─── FRAGMENTO DEL TEXTO

LUZ DE PLATA

DESCUBRIENDO TESOROS

LUZ DE PLATA
El estrépito empezaba apenas pasando la puerta de doble hoja del lugar. De esas piezas de madera hacia afuera, era el mundo de las familias y de los transeúntes comunes, de los peatones simples y aletargados que se ven en el centro de la ciudad de Cuautla. Adentro era el reino de la misa oscura y de los vaivenes del pecado: Las faldas cortas, las estrías en los muslos y las pantorrillas, la celulitis dibujada por debajo de las medias, el humo del cigarro haciendo siluetas por encima de los sombreros de Tlapehuala y los bigotes blancos y recortados de los ancianos que allí frecuentaban. Un ruidero poblado de choques de botellas, vasos de vidrio, carcajadas sonoras en todas las mesas y armonías escandalosas del acordeón de Ramón Ayala que salían de la vieja rocola, constataban que estábamos al interior de una cantina.

──────

** INSTRUCCIONES DE LA TAREA **
Prosigue el relato sobre la cantina de Cuautla a partir de su última oración. Las entradas no son necesarias para resolver esto.

─── DATOS PROPORCIONADOS

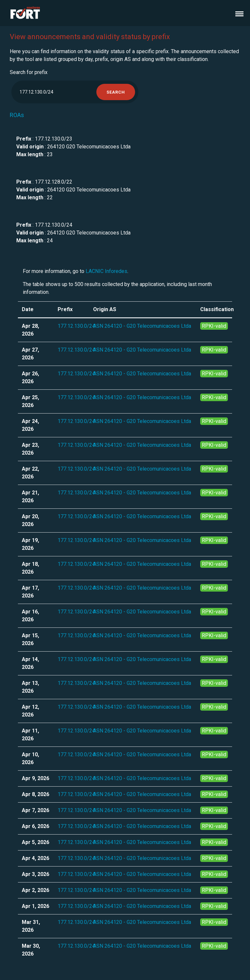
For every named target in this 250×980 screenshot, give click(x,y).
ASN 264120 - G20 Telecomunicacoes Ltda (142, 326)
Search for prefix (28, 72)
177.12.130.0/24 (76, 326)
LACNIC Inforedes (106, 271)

──────
─── DATOS PROPORCIONADOS

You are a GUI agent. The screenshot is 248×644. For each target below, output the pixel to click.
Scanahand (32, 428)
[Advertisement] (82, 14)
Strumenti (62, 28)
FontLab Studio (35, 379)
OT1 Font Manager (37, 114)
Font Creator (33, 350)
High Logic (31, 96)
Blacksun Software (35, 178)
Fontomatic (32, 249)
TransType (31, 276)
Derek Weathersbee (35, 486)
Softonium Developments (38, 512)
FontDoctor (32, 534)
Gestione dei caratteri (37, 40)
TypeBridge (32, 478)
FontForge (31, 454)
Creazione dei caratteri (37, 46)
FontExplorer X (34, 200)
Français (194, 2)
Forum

──────

** RESULTADO DEL EJERCICIO **
Era el año 2007. Un grupo de amigos literatos y bohemios de aquella metrópoli habíamos decidido rendirle un homenaje espontáneo a José Alfredo Jiménez, visitando todos los antros del primer cuadro de la ciudad. Era aquella mi mejor época de hombre del “Jet Set” de un lugar. Mi trabajo y principalmente mi matrimonio, me habían obligado a cambiar mi lugar de residencia hasta la cabecera de toda la zona oriente de Morelos y gracias a mis reconocimientos que algunas instituciones otorgaran a mis escritos; me había sido fácil acercarme a todos los promotores culturales, escritores e investigadores prestigiados de la región, incluyendo aquellos que por sus atracción a los ambientes de lupanares, eran considerados un tanto relajados de moralinas y quebrantadores de dogmas y de las “buenas costumbres”.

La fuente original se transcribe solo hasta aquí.